Another even more impactfull issue is the temperature/voltage curve that dictates you charge to a lower and lower peak voltage as the battery temp goes up. Theoretically that compensation is either in the alternator regulator or inherent in the normal reduced output with temperature increase of all alternators. If your boat batteries are removed from the alternator's ambient that compensation could be worse than usual.

Keith Cress
kcress -
 
Our DC electrical loads are minimal. A 2500 hp electronic controlled diesel engine only draws about 10 amps and 24 volts at full load, total load is about 20 amps peak with the Z-drive load included. Power is backed up by two 8D batteries in series. The rest of our alternator engines are 150-175kw gensets so they run at 1800 RPM all day and have a single single 8D battery for starting. These are the worst in our fleet for short battery life. They are common rail diesel engines and probably have a running load of around 5 amps at 12v.

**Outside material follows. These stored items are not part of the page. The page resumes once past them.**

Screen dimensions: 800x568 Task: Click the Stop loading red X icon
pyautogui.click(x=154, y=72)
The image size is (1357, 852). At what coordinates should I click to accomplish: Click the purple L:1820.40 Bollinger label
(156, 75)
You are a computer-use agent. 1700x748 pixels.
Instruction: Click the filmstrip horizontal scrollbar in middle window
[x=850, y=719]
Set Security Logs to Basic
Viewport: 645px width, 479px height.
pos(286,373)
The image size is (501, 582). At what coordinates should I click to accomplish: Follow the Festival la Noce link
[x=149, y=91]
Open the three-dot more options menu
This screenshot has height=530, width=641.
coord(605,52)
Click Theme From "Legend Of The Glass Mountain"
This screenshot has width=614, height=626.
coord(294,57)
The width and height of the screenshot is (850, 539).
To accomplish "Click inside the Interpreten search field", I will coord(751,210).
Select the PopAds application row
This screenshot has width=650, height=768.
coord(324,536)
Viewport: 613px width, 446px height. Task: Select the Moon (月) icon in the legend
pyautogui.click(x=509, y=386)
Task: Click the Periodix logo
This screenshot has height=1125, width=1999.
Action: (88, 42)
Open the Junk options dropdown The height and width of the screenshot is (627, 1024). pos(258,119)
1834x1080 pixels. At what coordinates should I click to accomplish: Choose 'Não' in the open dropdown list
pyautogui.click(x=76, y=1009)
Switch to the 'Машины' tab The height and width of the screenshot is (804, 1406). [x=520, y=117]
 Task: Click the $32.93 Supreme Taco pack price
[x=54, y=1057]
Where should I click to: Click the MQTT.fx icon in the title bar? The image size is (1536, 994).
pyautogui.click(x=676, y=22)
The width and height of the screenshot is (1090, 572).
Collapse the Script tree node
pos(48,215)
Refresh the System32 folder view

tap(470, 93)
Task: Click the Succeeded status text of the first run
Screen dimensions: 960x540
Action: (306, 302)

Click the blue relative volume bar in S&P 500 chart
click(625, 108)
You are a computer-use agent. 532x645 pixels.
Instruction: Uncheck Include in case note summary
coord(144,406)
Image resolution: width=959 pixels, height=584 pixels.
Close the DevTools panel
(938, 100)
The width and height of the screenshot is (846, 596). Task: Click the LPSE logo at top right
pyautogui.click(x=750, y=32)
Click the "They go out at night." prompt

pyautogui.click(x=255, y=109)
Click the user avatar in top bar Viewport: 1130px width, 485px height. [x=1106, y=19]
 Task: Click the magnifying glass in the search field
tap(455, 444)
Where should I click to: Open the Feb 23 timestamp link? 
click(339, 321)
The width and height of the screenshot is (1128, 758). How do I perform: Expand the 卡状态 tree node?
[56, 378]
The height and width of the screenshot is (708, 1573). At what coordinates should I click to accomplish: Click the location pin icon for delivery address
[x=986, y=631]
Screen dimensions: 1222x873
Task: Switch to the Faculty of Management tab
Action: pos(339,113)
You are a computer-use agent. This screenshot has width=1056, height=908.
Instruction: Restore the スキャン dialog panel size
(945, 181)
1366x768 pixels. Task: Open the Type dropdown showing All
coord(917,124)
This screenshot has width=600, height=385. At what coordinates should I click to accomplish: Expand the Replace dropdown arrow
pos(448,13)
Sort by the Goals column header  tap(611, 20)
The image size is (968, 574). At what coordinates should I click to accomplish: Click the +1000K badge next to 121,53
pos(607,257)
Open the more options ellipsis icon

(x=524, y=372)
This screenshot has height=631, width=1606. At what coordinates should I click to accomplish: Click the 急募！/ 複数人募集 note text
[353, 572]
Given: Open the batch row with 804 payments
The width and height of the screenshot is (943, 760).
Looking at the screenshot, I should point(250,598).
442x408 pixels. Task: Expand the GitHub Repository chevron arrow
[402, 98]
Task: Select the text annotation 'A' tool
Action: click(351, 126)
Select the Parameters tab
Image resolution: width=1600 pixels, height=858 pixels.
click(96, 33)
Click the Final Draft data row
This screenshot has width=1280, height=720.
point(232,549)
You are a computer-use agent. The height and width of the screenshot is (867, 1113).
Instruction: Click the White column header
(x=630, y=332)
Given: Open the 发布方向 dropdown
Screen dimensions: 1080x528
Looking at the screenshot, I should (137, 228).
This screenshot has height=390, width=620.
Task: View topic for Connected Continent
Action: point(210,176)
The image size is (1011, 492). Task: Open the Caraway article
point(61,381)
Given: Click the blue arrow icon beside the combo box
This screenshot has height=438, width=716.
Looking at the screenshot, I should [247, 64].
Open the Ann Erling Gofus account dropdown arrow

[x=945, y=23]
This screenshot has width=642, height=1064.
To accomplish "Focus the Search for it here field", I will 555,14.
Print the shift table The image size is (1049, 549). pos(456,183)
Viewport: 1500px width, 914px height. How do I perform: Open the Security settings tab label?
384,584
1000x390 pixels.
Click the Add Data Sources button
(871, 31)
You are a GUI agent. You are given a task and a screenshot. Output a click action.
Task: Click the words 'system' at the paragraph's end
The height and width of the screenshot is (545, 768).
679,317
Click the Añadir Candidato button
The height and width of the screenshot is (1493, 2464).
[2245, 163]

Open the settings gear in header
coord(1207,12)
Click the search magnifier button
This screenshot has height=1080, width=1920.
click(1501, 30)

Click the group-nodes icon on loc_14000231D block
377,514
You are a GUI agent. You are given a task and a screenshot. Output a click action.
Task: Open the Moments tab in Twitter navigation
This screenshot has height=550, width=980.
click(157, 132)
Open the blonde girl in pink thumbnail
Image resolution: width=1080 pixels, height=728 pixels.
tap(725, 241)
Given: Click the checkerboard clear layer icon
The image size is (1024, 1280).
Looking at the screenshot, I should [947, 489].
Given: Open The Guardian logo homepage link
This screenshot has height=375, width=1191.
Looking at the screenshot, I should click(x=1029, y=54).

I don't believe we have temperature compensation for our chargers. They are generally located in the same space as the batteries. Most of our fleet runs magnetic (transformer based chargers) which I believe are the best money can buy though they don't have many "features".
 
2500hp! Wow. That's a thrust maker. The last locomotive I worked on was only 1500hp.

We can help figure out an improvement but there are several things that can all lead to early battery death and one needs to know which one or sometimes 'ones' are the culprits.

I just bought a new Digital MultiMeter called an iDVM510 by RedFish Instruments that does everything any other DMM does except it also does data logging - all for $149. You could slap one of those on your battery bank and let it log for 24 hours then dump it to us and we'd likely see EXACTLY what's going on. (Oddly I got it at Home Despot - though the meter is produced in my town.)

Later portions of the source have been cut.